REQUIREMENT:
All the data below needs to be retyped exactly as shown.

ENTRIES SHOWN:
◆ ◆ ◆
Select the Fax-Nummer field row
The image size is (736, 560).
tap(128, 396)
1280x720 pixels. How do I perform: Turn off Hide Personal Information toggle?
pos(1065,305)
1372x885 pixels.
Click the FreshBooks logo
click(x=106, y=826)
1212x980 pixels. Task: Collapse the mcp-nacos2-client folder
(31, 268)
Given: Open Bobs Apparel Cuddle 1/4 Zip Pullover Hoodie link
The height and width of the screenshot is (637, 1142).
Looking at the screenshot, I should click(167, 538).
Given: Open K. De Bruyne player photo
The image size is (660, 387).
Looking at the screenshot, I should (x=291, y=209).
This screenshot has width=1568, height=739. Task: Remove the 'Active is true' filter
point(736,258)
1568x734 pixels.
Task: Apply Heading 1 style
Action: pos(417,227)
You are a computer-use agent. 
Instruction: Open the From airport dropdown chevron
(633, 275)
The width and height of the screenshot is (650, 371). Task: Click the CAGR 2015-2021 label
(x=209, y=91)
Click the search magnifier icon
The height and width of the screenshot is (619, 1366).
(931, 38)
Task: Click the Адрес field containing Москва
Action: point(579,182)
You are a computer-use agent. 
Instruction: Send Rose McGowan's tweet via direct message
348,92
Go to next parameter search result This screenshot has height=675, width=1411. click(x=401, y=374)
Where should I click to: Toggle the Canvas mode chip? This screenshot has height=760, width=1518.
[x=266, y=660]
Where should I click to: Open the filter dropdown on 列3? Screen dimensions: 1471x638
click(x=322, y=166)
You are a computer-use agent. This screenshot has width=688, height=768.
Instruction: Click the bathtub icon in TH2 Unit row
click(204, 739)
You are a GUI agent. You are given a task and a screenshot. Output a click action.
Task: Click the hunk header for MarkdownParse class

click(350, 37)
◆ ◆ ◆
RESULT FOR THIS EXERCISE:
Select the Fax-Nummer field row
The image size is (736, 560).
tap(128, 396)
1280x720 pixels. How do I perform: Turn off Hide Personal Information toggle?
pos(1065,305)
1372x885 pixels.
Click the FreshBooks logo
click(x=106, y=826)
1212x980 pixels. Task: Collapse the mcp-nacos2-client folder
(31, 268)
Given: Open Bobs Apparel Cuddle 1/4 Zip Pullover Hoodie link
The height and width of the screenshot is (637, 1142).
Looking at the screenshot, I should click(167, 538).
Given: Open K. De Bruyne player photo
The image size is (660, 387).
Looking at the screenshot, I should (x=291, y=209).
This screenshot has width=1568, height=739. Task: Remove the 'Active is true' filter
point(736,258)
1568x734 pixels.
Task: Apply Heading 1 style
Action: pos(417,227)
You are a computer-use agent. 
Instruction: Open the From airport dropdown chevron
(633, 275)
The width and height of the screenshot is (650, 371). Task: Click the CAGR 2015-2021 label
(x=209, y=91)
Click the search magnifier icon
The height and width of the screenshot is (619, 1366).
(931, 38)
Task: Click the Адрес field containing Москва
Action: point(579,182)
You are a computer-use agent. 
Instruction: Send Rose McGowan's tweet via direct message
348,92
Go to next parameter search result This screenshot has height=675, width=1411. click(x=401, y=374)
Where should I click to: Toggle the Canvas mode chip? This screenshot has height=760, width=1518.
[x=266, y=660]
Where should I click to: Open the filter dropdown on 列3? Screen dimensions: 1471x638
click(x=322, y=166)
You are a computer-use agent. This screenshot has width=688, height=768.
Instruction: Click the bathtub icon in TH2 Unit row
click(204, 739)
You are a GUI agent. You are given a task and a screenshot. Output a click action.
Task: Click the hunk header for MarkdownParse class

click(350, 37)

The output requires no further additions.